## DOCUMENT SEGMENT
# The inductance of the coil and the capacitance of the capacitor of the ideal oscillatory circuit are 6 mH

**The inductance of the coil and the capacitance of the capacitor of the ideal oscillatory circuit are 6 mH and 4 nF, respectively. The amplitude of charge oscillations on the capacitor plates is 12 nC. Find the amplitude of the current fluctuations in the circuit.**

Let’s use the formula that relates the charge to the voltage across the capacitor:

q = CU, where q is the charge, C is the capacitance of the capacitor, U is the voltage, then:

U = q / C.

The amplitude of voltage fluctuations will be:

4 * 10 ^ (- 9) / 12 * 10 ^ (- 9) = 1/3 V.

Since the circuit is ideal, that is, there are no losses, then the energy stored on the capacitor is completely transferred to the coil, we get the equality:

CU ^ 2/2 = LI ^ 2/2;

I ^ 2 = CU ^ 2 / L;

I = U * √ (C / L).

I = 1/3 * √4 * 10 ^ -9 / 6 * 10 ^ (- 3) = 1/3 * √2 / 3 * 10 ^ -3 = 0.27 mA.

Answer: 0.27 mA.

## ITEMS

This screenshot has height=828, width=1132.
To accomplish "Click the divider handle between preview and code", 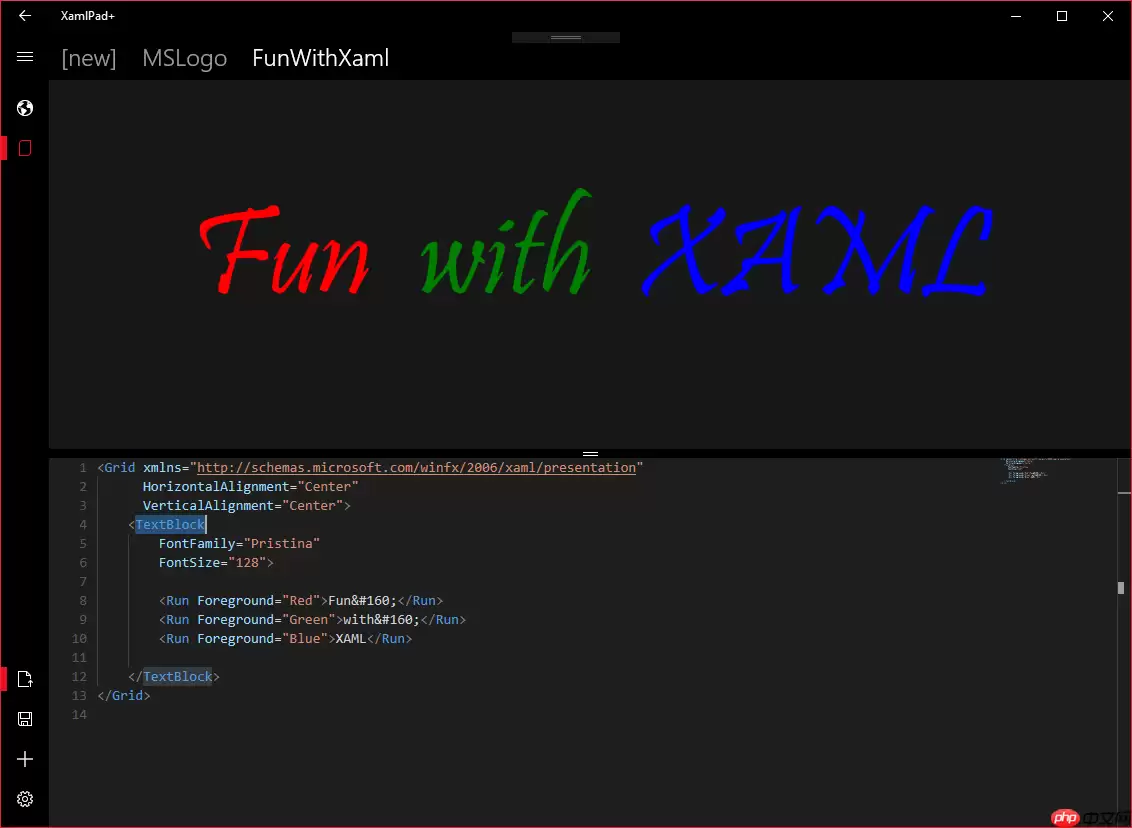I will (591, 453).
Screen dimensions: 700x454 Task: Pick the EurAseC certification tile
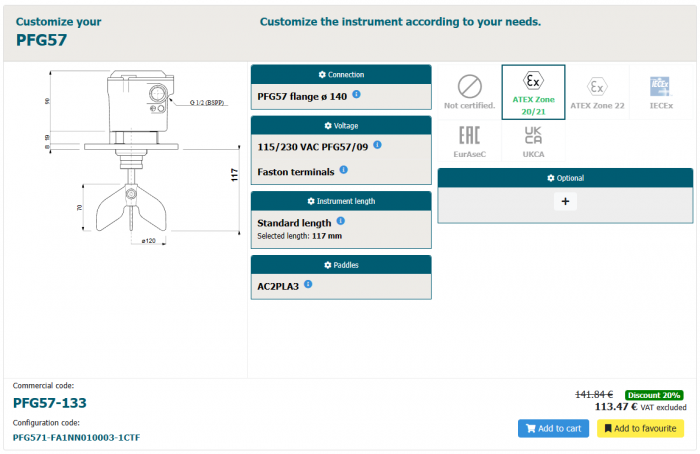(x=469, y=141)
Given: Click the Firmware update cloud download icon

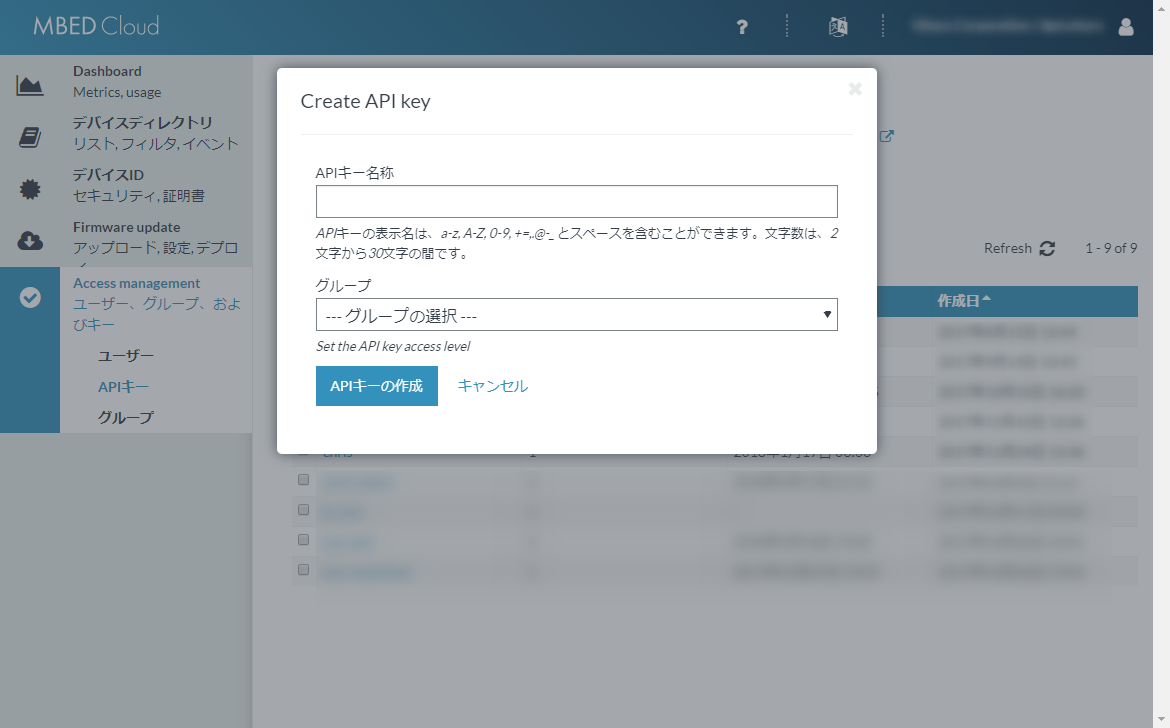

## AIM OF THE TASK
Copy out everything in the oscillatory circuit solution from "Let’s use the" down to "10 ^ (- 9) = 1/3 V.", substituting "potential difference" for "voltage".

## COMPLETE ANSWER
Let’s use the formula that relates the charge to the potential difference across the capacitor:

q = CU, where q is the charge, C is the capacitance of the capacitor, U is the potential difference, then:

U = q / C.

The amplitude of potential difference fluctuations will be:

4 * 10 ^ (- 9) / 12 * 10 ^ (- 9) = 1/3 V.